This last weekend, I gave into my vanity and decided to add a counter to my website. I wanted to know how many people were checking out frantzworkshop.com. (For the benefit of those rare few who are less computer savvy than I, a counter is a device that counts the number of times that a website is visited) Turns out, counters are very easy to acquire. All I had to do was go to one of the many free web counter providers and agree that in that I will show the web counter’s logo on my website in exchange for the counter. After agreeing, the counter company sends html code to imbed into the website. The code enables the counter to work. Getting the counter code took all of 5 minutes with the aide of a google search. The hard part was trying to figure out how to get the code into my website. Normally, slipping new code into a website is a synch. However, my website is far more complicated than my tender webmaster experience can handle. Movabletype, the organization that created the program that was used to create this website is the culprit of my difficulty (man that was a mouthful…). Er maybe, it is just that my ignorance is the culprit…
I spent some time fumbling through the administrative options on the control panel of my website in an effort to find the source code (fumbling is definitely the operative word). In the mist of my almost random clicking, I came across an already existing counter on my website. Only this counter, which only the webmaster can see, is more than a counter. It is a comprehensive accounting firm. It counts, categorizes, and identifies every single visit and visitor to this website. It tells me which IP address clicked on which picture and at what time. Additionally, the imbedded-counter groups all of the acquired information into graphs, pies, and charts. Looking at the information made feel like I was at a WorldCom board meeting…it felt uncomfortable.

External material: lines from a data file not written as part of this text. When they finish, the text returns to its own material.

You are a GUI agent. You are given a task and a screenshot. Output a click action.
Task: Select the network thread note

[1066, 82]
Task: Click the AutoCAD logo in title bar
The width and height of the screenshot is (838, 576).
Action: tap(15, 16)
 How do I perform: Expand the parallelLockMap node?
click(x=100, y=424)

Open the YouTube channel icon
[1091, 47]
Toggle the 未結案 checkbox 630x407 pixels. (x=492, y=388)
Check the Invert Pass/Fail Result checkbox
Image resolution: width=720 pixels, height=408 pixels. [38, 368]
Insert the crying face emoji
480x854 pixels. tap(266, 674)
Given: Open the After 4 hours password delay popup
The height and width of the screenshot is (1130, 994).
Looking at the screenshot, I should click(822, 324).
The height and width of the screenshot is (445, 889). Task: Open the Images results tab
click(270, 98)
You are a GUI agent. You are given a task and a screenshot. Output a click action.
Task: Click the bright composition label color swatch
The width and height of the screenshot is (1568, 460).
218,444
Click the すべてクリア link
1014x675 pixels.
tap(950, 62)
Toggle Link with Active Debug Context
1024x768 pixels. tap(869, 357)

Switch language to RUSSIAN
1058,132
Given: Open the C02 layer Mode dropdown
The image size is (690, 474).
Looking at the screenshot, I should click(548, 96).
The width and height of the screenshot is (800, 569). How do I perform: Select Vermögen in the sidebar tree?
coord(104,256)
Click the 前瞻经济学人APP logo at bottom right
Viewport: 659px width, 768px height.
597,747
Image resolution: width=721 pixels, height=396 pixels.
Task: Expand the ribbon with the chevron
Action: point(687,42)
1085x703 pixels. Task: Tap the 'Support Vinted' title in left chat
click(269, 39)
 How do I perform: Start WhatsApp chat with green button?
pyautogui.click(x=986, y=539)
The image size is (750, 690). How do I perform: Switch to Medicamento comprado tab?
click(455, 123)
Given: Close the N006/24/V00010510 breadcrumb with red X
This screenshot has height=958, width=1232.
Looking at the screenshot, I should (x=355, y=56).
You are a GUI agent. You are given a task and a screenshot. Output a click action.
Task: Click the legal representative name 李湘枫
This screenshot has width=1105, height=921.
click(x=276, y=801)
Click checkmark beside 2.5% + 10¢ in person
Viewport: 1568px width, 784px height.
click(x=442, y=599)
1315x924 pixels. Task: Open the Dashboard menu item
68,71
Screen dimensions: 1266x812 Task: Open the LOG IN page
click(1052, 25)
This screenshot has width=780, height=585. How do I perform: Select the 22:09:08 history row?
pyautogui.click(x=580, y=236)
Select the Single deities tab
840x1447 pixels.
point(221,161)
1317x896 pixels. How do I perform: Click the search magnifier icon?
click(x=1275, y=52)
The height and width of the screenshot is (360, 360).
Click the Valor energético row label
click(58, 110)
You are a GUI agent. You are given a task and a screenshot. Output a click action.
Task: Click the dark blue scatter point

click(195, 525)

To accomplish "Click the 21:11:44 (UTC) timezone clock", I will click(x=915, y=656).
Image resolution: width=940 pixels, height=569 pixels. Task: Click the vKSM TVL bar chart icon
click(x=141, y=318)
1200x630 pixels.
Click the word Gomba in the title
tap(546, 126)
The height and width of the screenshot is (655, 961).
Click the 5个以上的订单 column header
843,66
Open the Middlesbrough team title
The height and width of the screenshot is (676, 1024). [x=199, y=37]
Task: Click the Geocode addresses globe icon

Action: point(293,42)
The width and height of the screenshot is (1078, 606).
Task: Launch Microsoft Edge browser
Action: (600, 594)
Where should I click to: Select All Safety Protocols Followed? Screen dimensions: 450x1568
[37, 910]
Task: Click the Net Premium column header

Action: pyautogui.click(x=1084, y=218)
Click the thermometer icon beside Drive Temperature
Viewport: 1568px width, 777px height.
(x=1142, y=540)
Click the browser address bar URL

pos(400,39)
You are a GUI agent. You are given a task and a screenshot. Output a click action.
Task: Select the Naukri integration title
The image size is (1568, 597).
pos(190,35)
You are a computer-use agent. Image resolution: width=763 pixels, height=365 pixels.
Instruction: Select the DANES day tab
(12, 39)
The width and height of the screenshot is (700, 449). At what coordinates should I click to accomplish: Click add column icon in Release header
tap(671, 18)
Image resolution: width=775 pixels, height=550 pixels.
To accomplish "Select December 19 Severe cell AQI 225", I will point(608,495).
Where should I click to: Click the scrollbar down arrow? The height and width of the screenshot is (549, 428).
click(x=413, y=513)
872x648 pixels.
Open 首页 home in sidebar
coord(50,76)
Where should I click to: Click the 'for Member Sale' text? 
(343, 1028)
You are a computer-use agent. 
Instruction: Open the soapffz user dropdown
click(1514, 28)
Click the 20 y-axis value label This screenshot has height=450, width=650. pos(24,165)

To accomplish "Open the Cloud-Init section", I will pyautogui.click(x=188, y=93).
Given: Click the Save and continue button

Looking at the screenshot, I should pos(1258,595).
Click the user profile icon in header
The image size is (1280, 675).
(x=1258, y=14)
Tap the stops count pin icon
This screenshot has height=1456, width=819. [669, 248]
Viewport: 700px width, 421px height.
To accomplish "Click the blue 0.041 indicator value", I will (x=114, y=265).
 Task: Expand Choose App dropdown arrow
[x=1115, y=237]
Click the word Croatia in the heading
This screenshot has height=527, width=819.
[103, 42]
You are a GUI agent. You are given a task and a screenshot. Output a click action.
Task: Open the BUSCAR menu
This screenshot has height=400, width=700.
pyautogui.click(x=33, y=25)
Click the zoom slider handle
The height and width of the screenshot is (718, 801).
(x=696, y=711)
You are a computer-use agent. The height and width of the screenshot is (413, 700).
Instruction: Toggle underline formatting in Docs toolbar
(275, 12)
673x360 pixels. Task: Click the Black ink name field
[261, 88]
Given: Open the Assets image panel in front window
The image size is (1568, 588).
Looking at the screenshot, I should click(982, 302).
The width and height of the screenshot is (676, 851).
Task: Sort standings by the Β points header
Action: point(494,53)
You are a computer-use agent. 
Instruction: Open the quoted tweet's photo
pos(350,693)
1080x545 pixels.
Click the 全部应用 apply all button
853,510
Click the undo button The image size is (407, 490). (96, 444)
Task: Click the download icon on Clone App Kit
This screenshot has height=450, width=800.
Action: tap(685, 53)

I was/am shocked. How can it be that every single click of the mouse is tracked, cataloged, and plotted? For some reason I had it in my head that it was not possible to tell who was visiting a website. Well, so much for anonymity. If my website dose this (and I didn’t even know it!), then it is only reasonable to assume that every web site can do this. The good news is that generally speaking, it is not possible to tell which IP address belong to whom. However, some IP addresses leave many clues. For instance, movabletype, is able to distinguish between various kinds of servers (military, educational, organizational, etc). It is only fair for me to let every one know that every click on the internet has the potential to be seen. Seen in detail!
For my part, all I can say is that I will not seek to find out which IP address belongs to who. I would consider this a violation of your privacy. Furthermore, if I am able, I will turn off all of this statistics gathering shenanigans.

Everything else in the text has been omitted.